Ramsdell describes Frida as being fun, friendly, and playful, whereas sister Hidy is known for being elusive and spending most of her time in the basement ceiling. When visitors are over, Hidy tends to slip away into her hiding place in the basement ceiling, later returning when the coast is clear and when Ramsdell is the only one at home.

“There are many family members that are here frequently that have never laid eyes on Hidy. There’s very few people that have ever seen her. She’ll disappear as soon as soon as company comes in,” Ramsdell said. “She’s a wonderful cat and as sweet as can be. As young cats, she and her sister were very playful with each other and they still are today.”

A few weeks ago, Ramsdell said she was outside doing some gardening on a Saturday, and Frida joined her as she frequently travels in and out of the house when the door is left ajar. When Ramsdell eventually came back inside the house to watch a football game, she left the door slightly opened for Frida. It was not until the next morning that Ramsdell realized that Hidy was missing and must have exited the house while the door was open. Following this discovery, Ramsdell roamed the property searching for Hidy, called and alerted the neighbors, and posted on Facebook with no luck.

“I was really concerned, I spent days walking around alarming all the neighbors and putting it on Facebook,” Ramsdell said.

That following Tuesday, Ramsdell’s friends Robb, Dick, and Pat were already set to stop by to remove some downed trees from her yard. Pat, who Ramsdell describes as a naturalist, was admiring an old tree root that looked like a Great Horned Owl, and when she crouched down to take a picture, she relayed to the others that there may be something inside the root.

To everyone’s pleasant surprise, it was Hidy, but she would not come out.

“Fortunately, they (friends) were walking around back there.

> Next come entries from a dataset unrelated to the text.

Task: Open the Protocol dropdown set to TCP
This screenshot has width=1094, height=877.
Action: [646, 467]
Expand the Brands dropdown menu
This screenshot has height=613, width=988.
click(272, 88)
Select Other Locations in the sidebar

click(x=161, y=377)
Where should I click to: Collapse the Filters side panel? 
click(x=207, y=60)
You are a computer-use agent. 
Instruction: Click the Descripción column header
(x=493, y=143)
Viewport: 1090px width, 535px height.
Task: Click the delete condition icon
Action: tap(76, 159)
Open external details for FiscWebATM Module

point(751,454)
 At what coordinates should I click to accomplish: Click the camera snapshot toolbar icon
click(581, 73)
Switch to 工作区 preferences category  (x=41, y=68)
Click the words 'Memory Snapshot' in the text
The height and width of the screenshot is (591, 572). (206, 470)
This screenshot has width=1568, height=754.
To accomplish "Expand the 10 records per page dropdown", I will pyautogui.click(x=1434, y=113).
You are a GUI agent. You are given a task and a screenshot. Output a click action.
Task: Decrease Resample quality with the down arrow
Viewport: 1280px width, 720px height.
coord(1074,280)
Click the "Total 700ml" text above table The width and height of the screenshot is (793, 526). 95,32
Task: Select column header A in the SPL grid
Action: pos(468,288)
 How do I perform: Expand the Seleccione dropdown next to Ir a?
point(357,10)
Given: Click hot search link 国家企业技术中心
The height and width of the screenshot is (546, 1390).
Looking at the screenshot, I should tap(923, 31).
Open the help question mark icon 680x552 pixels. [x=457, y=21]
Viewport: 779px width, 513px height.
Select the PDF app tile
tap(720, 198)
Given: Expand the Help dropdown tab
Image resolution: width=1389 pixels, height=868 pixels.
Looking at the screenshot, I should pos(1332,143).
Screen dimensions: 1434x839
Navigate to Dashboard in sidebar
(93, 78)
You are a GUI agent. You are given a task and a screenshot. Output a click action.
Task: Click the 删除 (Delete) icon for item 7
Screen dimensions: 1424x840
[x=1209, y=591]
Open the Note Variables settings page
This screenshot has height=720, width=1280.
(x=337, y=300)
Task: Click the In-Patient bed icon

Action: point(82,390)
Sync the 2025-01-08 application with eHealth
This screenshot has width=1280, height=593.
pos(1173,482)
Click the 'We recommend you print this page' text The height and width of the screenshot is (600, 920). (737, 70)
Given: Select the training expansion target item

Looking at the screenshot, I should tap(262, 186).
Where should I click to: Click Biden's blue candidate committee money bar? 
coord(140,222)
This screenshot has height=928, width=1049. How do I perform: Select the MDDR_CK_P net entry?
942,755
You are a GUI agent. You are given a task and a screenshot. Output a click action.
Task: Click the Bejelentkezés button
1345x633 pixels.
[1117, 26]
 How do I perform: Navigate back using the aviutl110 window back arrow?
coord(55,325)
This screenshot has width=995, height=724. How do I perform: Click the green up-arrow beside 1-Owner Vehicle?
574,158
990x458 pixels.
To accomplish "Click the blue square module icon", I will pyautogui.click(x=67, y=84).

Had it not been for that, she probably would never have come out,” Ramsdell said. “She (Hidy) was in there all day Sunday, Monday, and most of the day on Tuesday and most of the day on Saturday because it was in the morning that I was out doing yard work.”

Ramsdell immediately made calls to cat experts who suggested putting a trap at the end of the log and to chainsaw 18 inches from her location. With Hidy about three feet inside the root, she said no one had heard of this kind of advice before, but they went ahead trying whatever they could to get her out.

On the first and second cut, they got nothing, and by the third cut, there was still no luck. Using a hole in the root that Robb could push, Hidy would still not move. She had an escape hole at either end, with towels, traps, screens, and people waiting, but Hidy would still not come out. So the entire log ended up being loaded on a dolly and wheeled down Lovers Lane to Ramsdell’s garage, where all doors were secured. Once visitors left, Hidy covertly exited the log in the attached garage and quickly rejoined her sister inside the house, had a big dinner, and went back to bed in her usual safe haven, the basement ceiling.

“She was so happy to be out,” she said. “When she came out she wanted to be loved… she wanted to be petted and she put her face up against mine and was all over me, then she did that with her sister. Then I got food out so she’d have food to eat, and she just gobbled it all up. That went on for about a couple of hours of being around us here, and then she went back downstairs to the basement and up into the ceiling.”

It was likely Hidy’s biggest adventure of her life, with Ramsdell adding that she doesn’t think she will venture out again.

“I don’t think she’ll ever do it again,” she said.